== Records for this task ==
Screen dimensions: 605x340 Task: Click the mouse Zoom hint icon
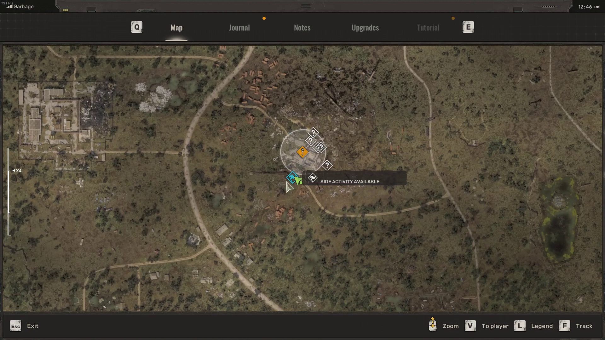click(433, 325)
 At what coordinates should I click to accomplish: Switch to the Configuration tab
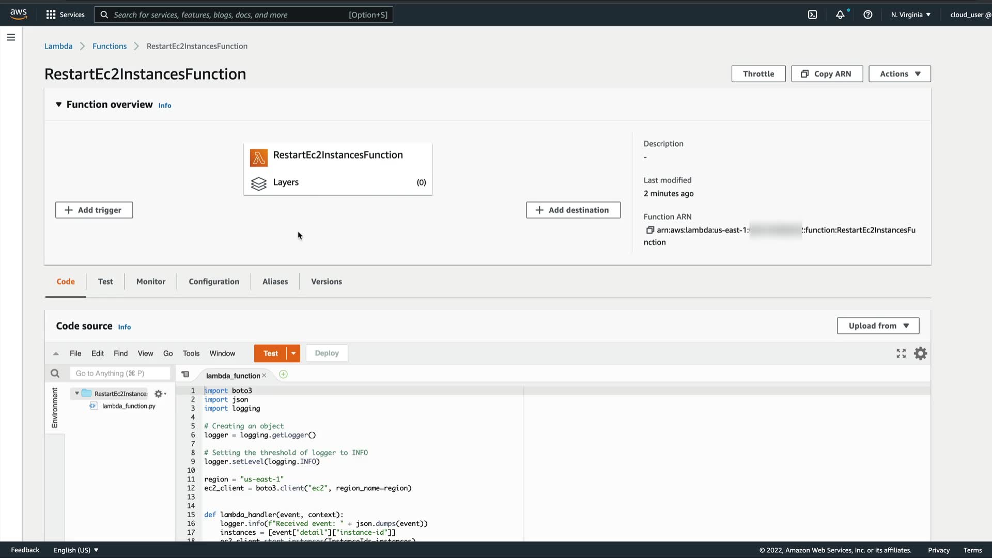[x=214, y=282]
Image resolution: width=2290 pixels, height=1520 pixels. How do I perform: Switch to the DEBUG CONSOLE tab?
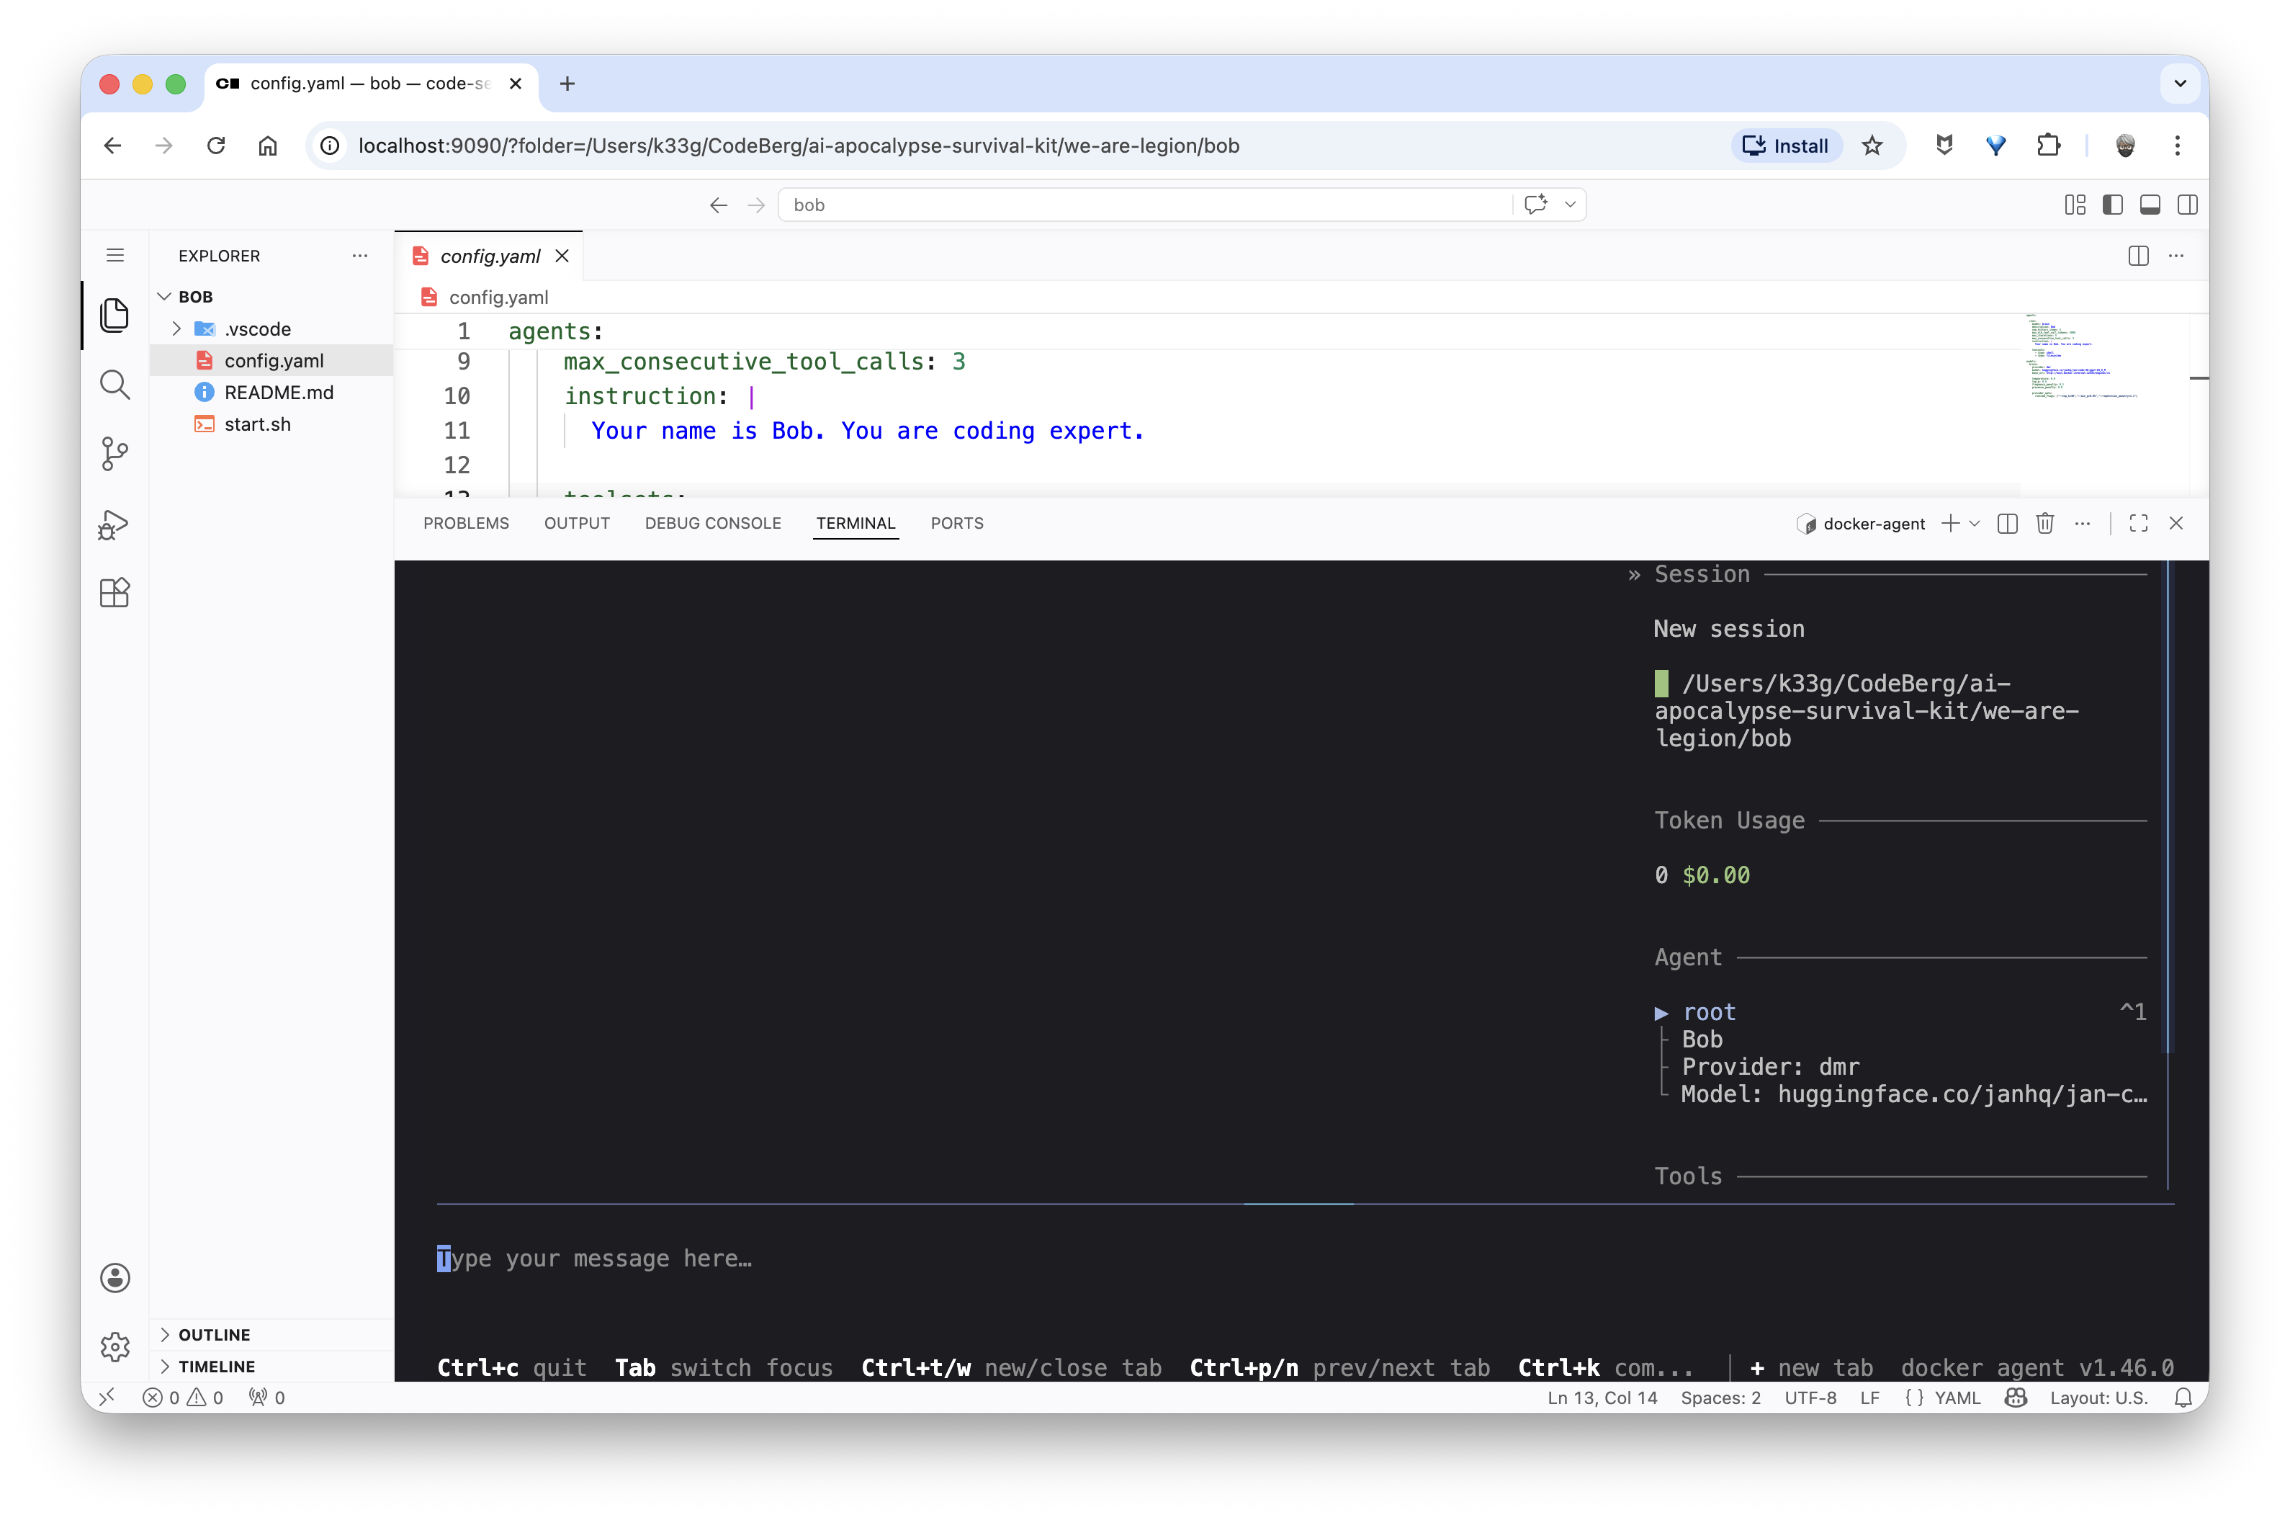tap(712, 523)
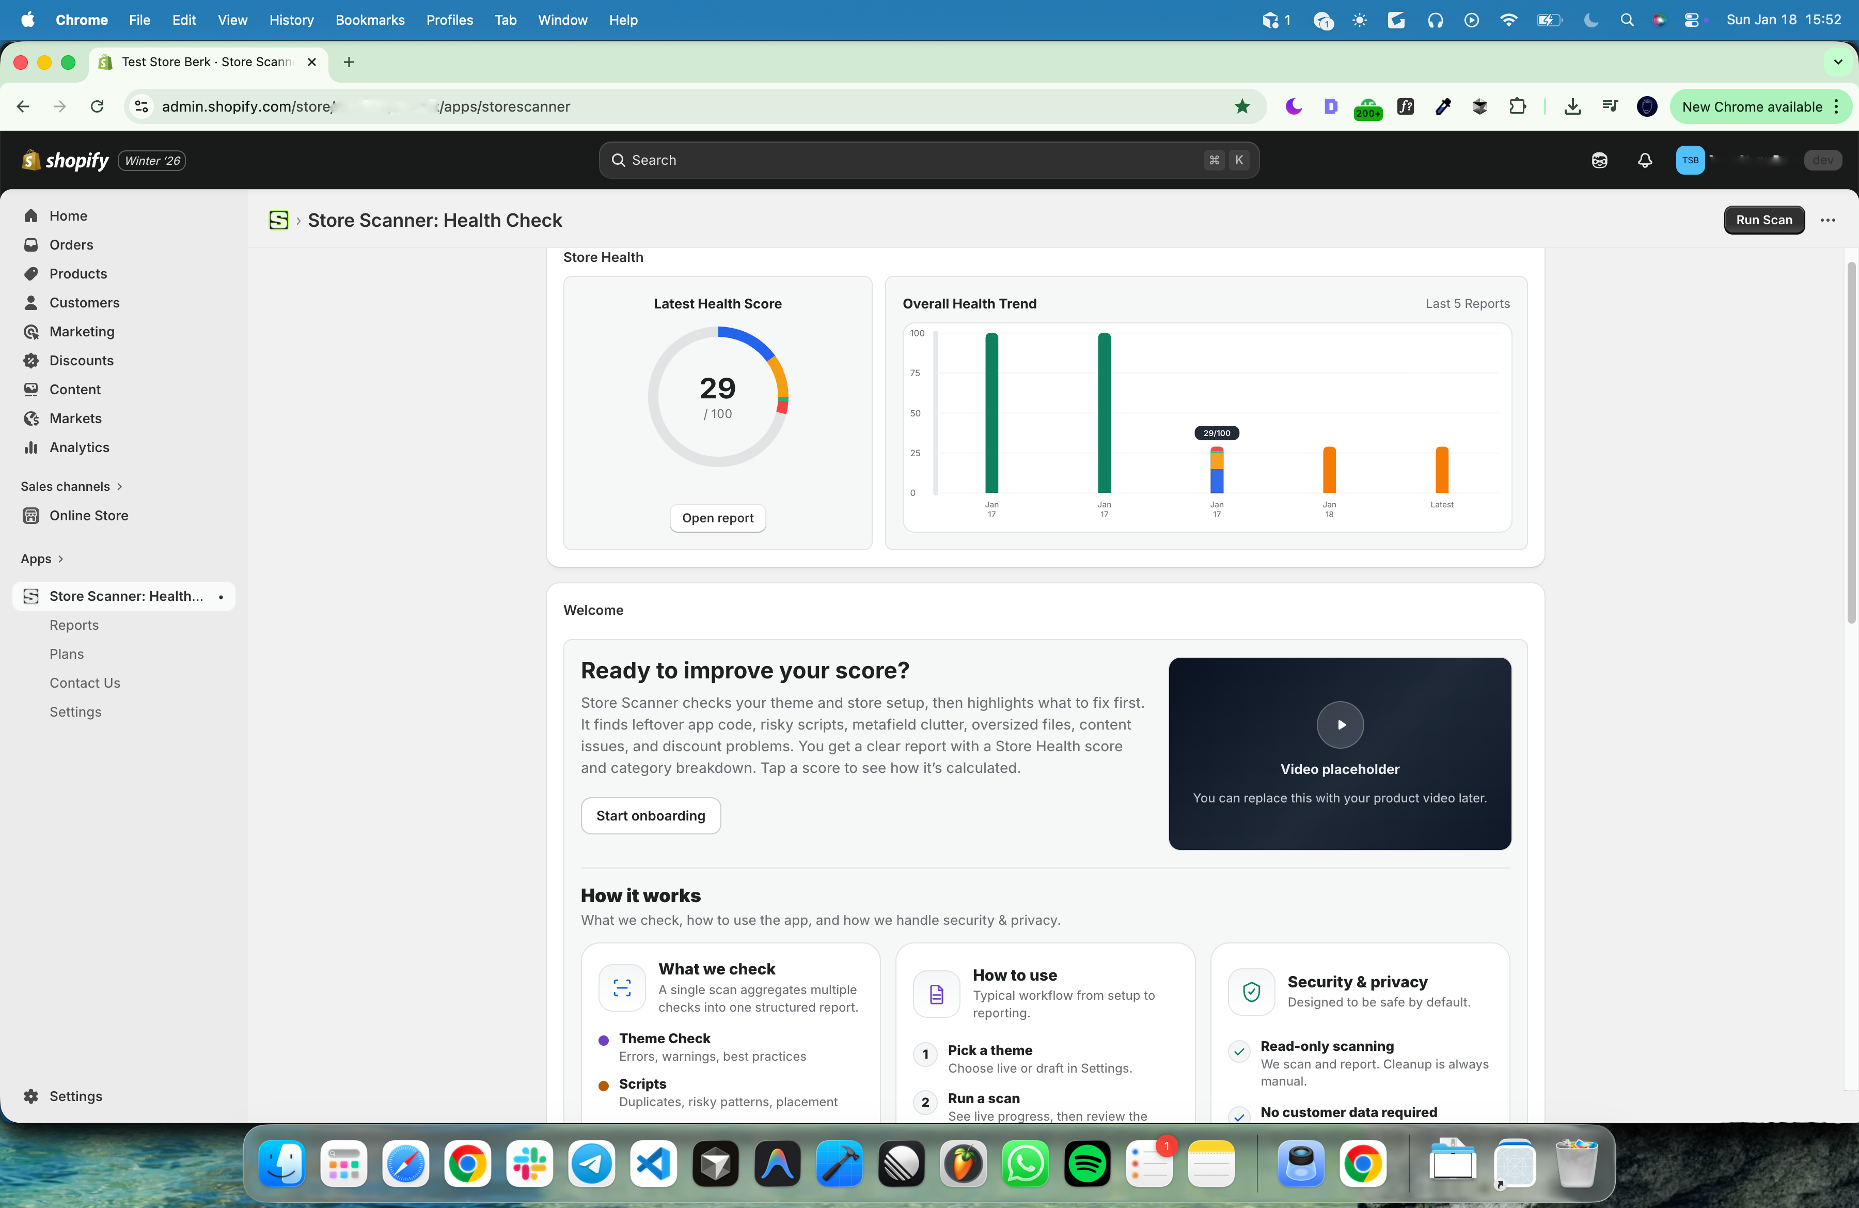This screenshot has width=1859, height=1208.
Task: Open the Online Store icon
Action: pyautogui.click(x=31, y=515)
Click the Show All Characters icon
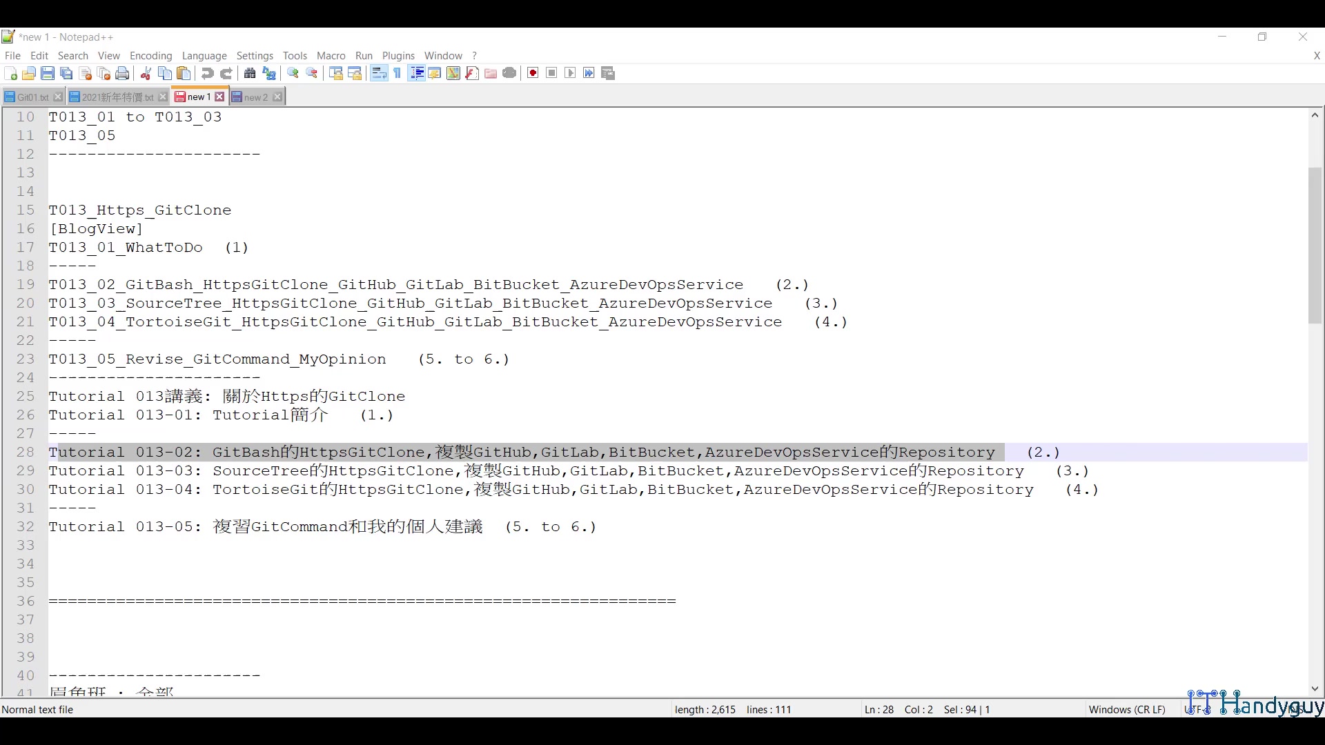 coord(397,73)
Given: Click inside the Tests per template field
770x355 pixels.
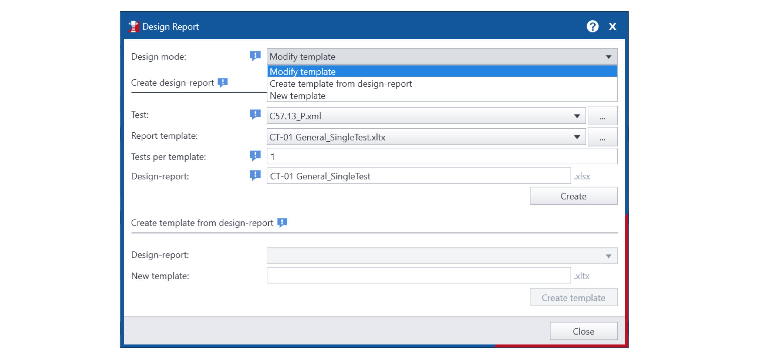Looking at the screenshot, I should (418, 156).
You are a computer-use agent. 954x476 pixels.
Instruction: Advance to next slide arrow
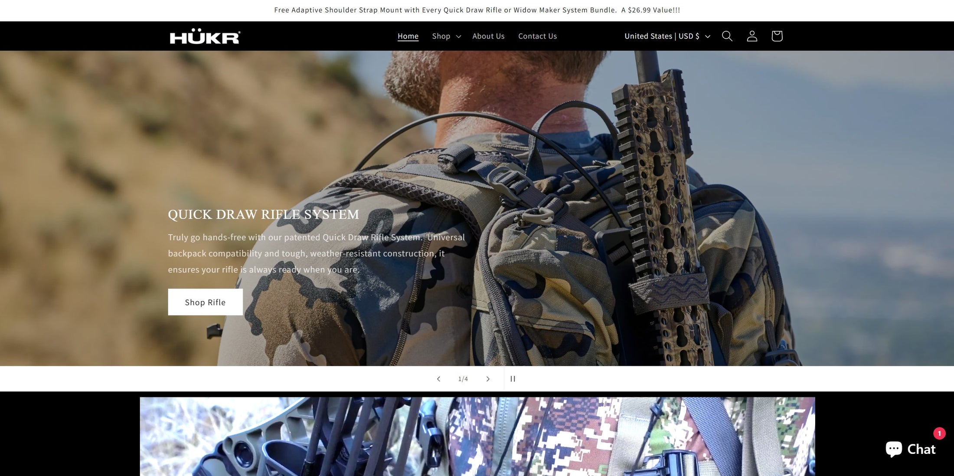click(x=488, y=379)
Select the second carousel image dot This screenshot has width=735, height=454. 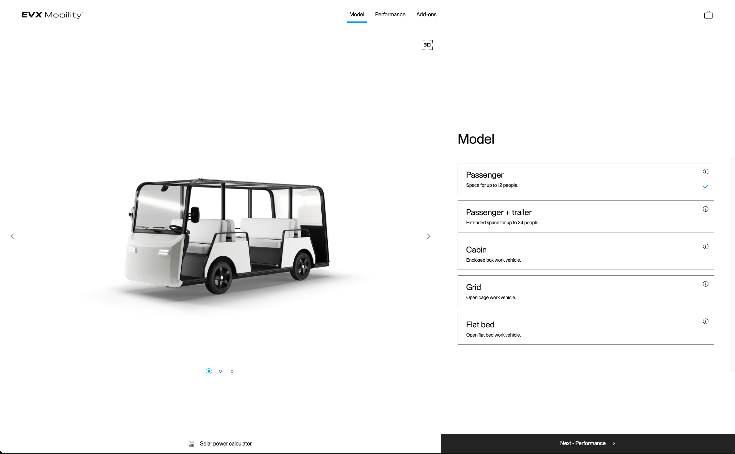click(x=220, y=371)
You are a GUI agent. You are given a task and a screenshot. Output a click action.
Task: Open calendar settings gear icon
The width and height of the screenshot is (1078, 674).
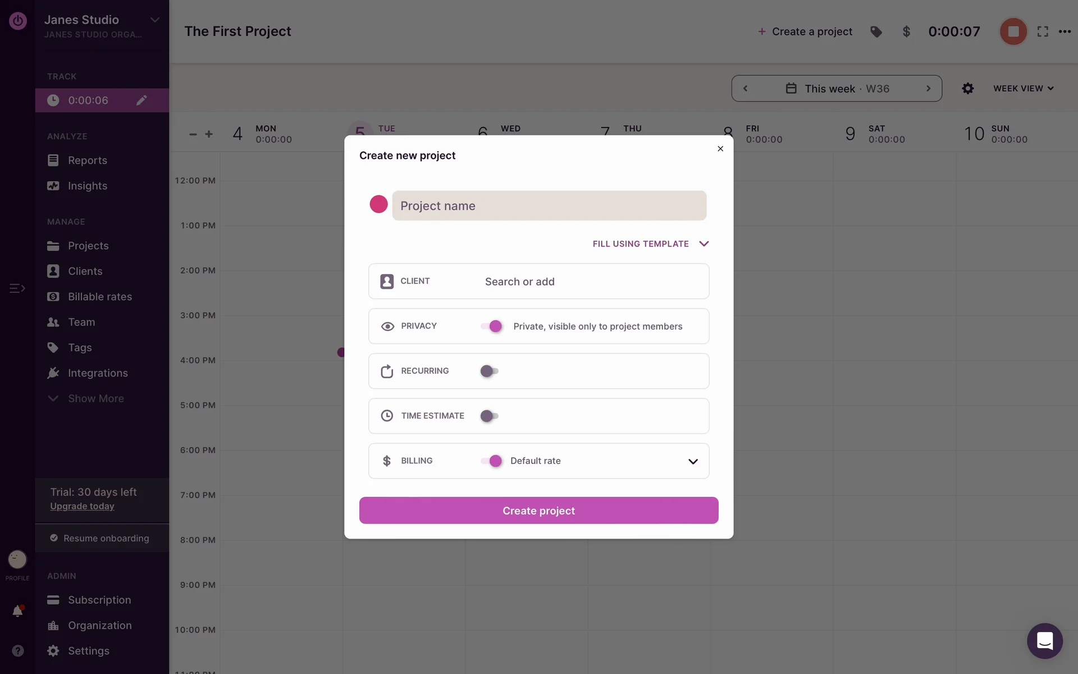point(967,89)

== Work required ==
Across the records, count each line that holds the string "agent". Respond with the number only.

== Response for this exercise ==
2